May 17, 2001|By Lorraine Gingerich | Lorraine Gingerich,SPECIAL TO THE SUN

MITCHELL STAHM, a fifth-grader at West Friendship Elementary School, was given an assignment. He needed to do a project that would benefit the community and chose to help the Johns Hopkins Children's Center.

"He really wanted to do something with a local hospital and something for children," said his mother, Marlene Wolchinsky.

With Principal Sandra Mc- Amis, Mitchell and his mother decided that he would seek donations of sports-related items for the hospital. Mitchell wrote a letter explaining the project and requesting donations. A copy was sent home with West Friendship Elementary children. Mitchell also wrote to his neighbors and rode his bicycle around his neighborhood delivering the letters.

The school and the community came through for Mitchell. Over a period of four weeks, he collected T-shirts, autographed pictures, pennants, baseball cards, sweat shirts, sunglasses and hats.

On April 16, Mitchell met with Jerriann Wilson, director of the Child Life Program at the Children's Center, to deliver the donations. Wilson plans to use the items as prizes at weekly bingo games on closed-circuit television. Mitchell was treated to a tour of the children's ward and received a letter of appreciation.

"The most important thing I learned from this is helping children is very rewarding," Mitchell said.

A group of Triadelphia Ridge Elementary School fifth-graders also saw a need and helped.

At a fifth-grade meeting last month, team leader Carol Hahn told the children about an article she had read in The Sun about Robert W. Coleman Elementary School in West Baltimore. The school had hired an art teacher but didn't have a budget for art supplies. The Triadelphia Ridge pupils and teachers discussed how lucky they were that their art teacher, Debbie Bourke, had ample supplies to teach her lessons.

The next day, a group of girls approached Hahn and asked to see the article. Samantha Hull, Sarah Adams, Ericka Bentson, Alexa Quackenbush and Bryanne Manzitti decided to help Coleman pupils and their art teacher, Patty Caballero.

The girls put boxes to collect art supplies in the entryway to each pod, along with cans to collect money. They posted a copy of the article with the cans. After two weeks, they had collected more than $200 and two large boxes of art supplies.

Samantha's mother, Glenda, delivered the supplies to the Baltimore school.

Hahn said the girls were happy with the outcome.

"I feel they went above and beyond and should be recognized for their act of kindness," she said.

Music trophies

What do you get when you combine 200 River Hill High School music students, three music directors and more than a dozen chaperons on a trip to a music festival in Virginia Beach, Va.?

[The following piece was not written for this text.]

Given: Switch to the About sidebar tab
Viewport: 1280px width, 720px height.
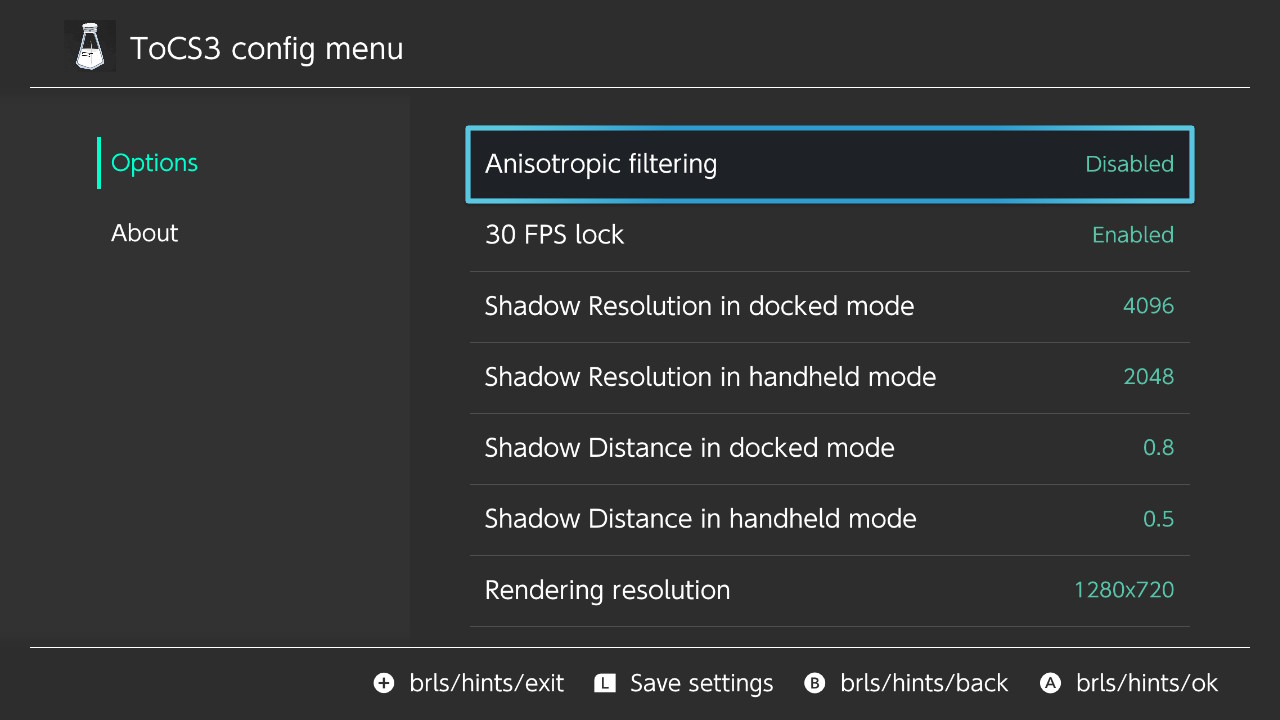Looking at the screenshot, I should (144, 233).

You get enough trophies to fill a wall of display cases!

The River Hill Music Department returned triumphant from its spring trip to Fiesta-val. Held at the end of last month, the invitational music festival drew 16 schools from 10 states.

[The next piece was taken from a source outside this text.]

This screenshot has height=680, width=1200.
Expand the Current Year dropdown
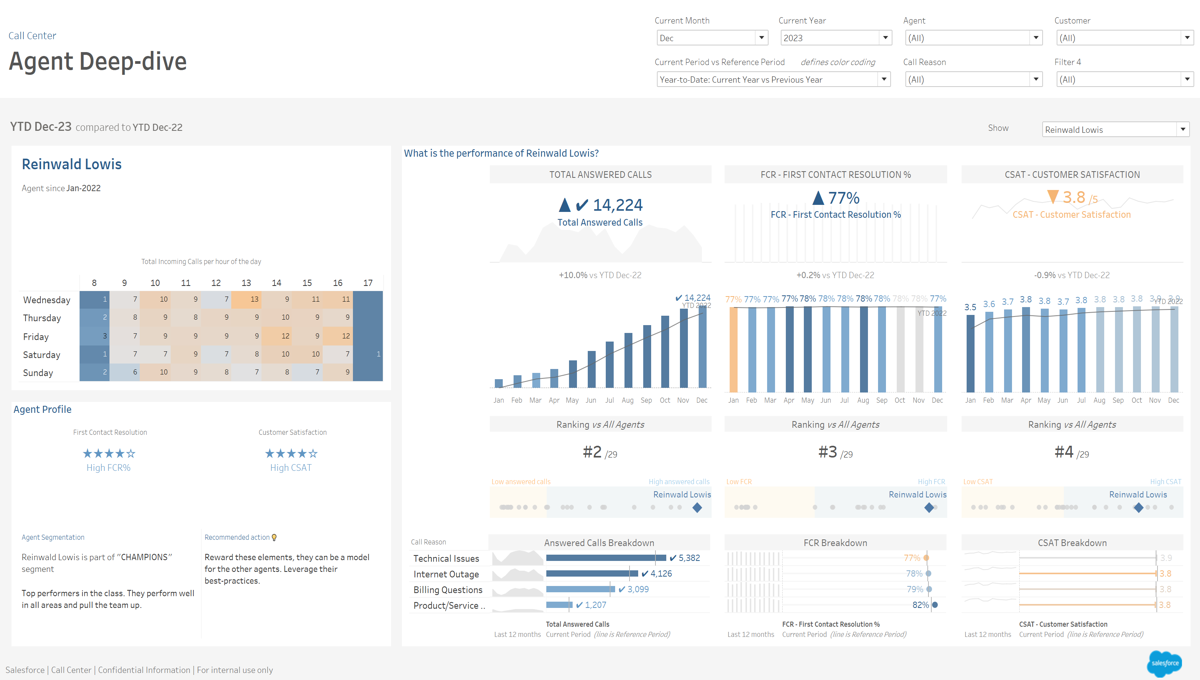click(835, 38)
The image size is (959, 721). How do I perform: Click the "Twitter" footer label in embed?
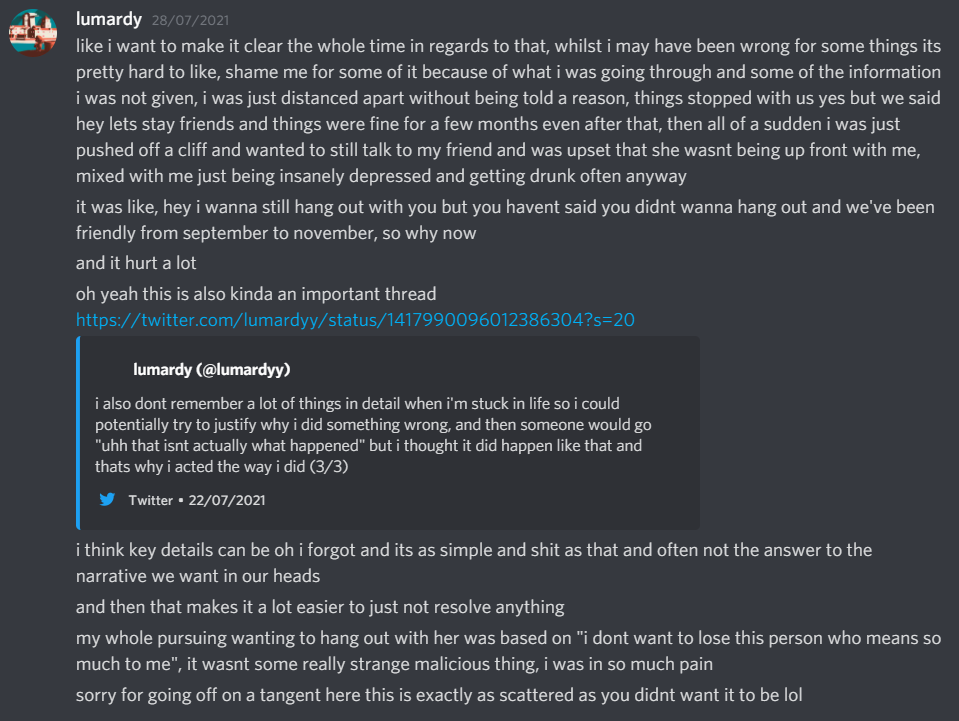150,500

The River Hill musicians received many awards. Trophies for overall champions were awarded to the Barbershop Quartet, the Divas, the Madrigal Singers, the Orchestra and the Wind Ensemble.

River Hill was grand champion in choral music and grand champion in instrumental music.

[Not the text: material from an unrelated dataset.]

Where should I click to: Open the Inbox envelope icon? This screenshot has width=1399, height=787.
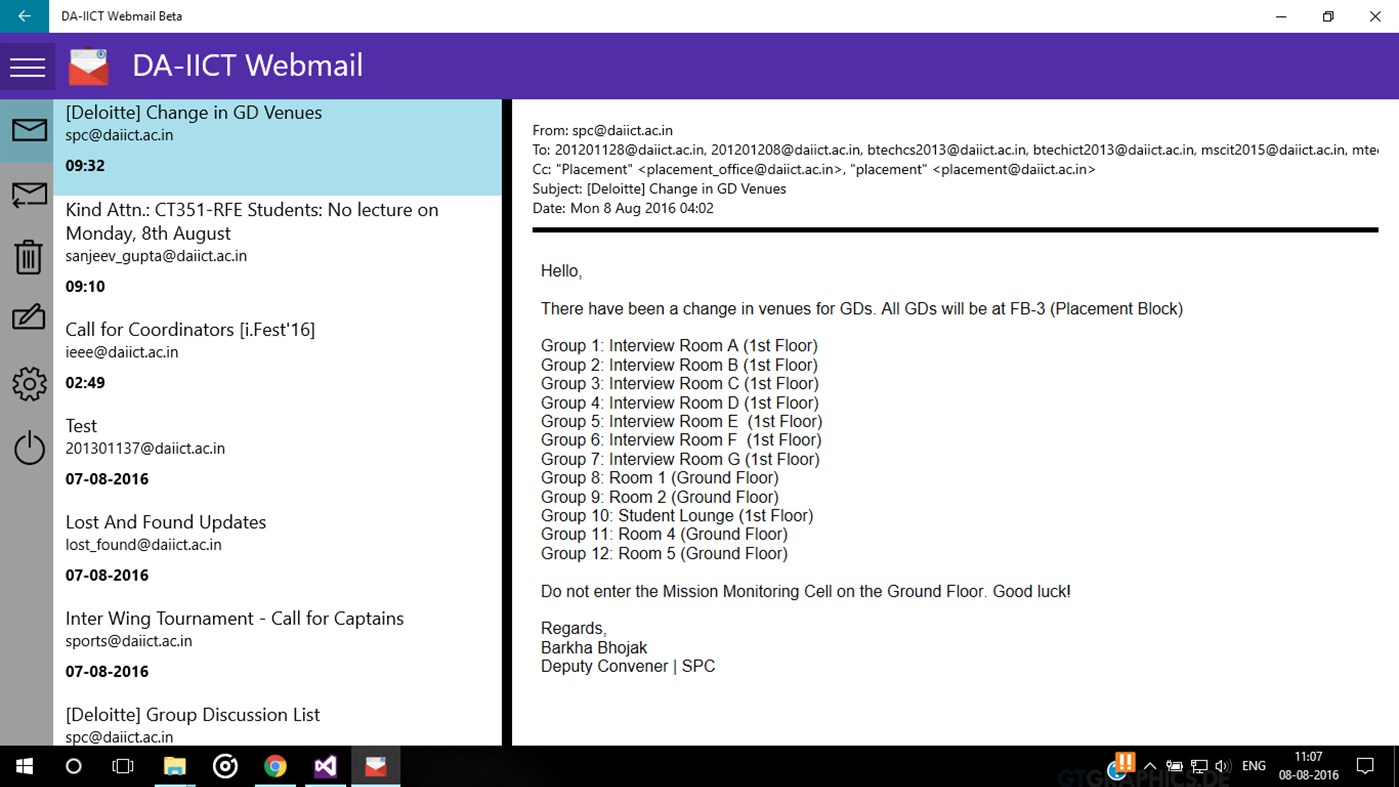point(28,129)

Receiving a superior rating and a first-place trophy were the Barbershop Quartet, the Madrigal Choir, the Wind Ensemble, the Jazz Ensemble, the Orchestra, the Flag Squad, the Percussion Ensemble and the Divas, who tied with another school.

Anna Berry, Paul Quinn and Emily Hancock received judges' awards - Anna for a flute solo, Paul for a clarinet solo and Emily for an electric violin solo.

Other groups also performed well. The Concert Choir received a superior rating, a plaque and recognition, and the First Violins Section received a trophy for outstanding strings section. The Symphonic Band received an excellent rating and a plaque, and the Jazz Lab I received an excellent rating and a third-place trophy.

Receiving a superior rating and a second-place trophy were the Jazz Lab II and the Indoor Guard.

Betsy Graff, director of choral music, Rosemary Lather, director of orchestral music, and Steve Wampler, director of band music, each received a plaque.

Glenelg musicians

Glenelg High School musicians invite their friends throughout the community to become patrons of the school's "Jazz Under the Stars" concert.

The outdoor concert will be held at 5 p.m. Sunday at Chapel View Farm, 2640 Jennings Chapel Road in Woodbine.

Patrons will help raise funds for uniforms, music, instruments, travel and other expenses for competitions and performances.

The donors will be acknowledged in the concert program, receive tickets to the concert (valued at $20) and a copy of the newest Glenelg Jazz Ensemble compact disc, "Impressions."

In the event of inclement weather, the concert will be held at the Howard County Fairgrounds.

Information: Sue Emerson, 410-442-2570.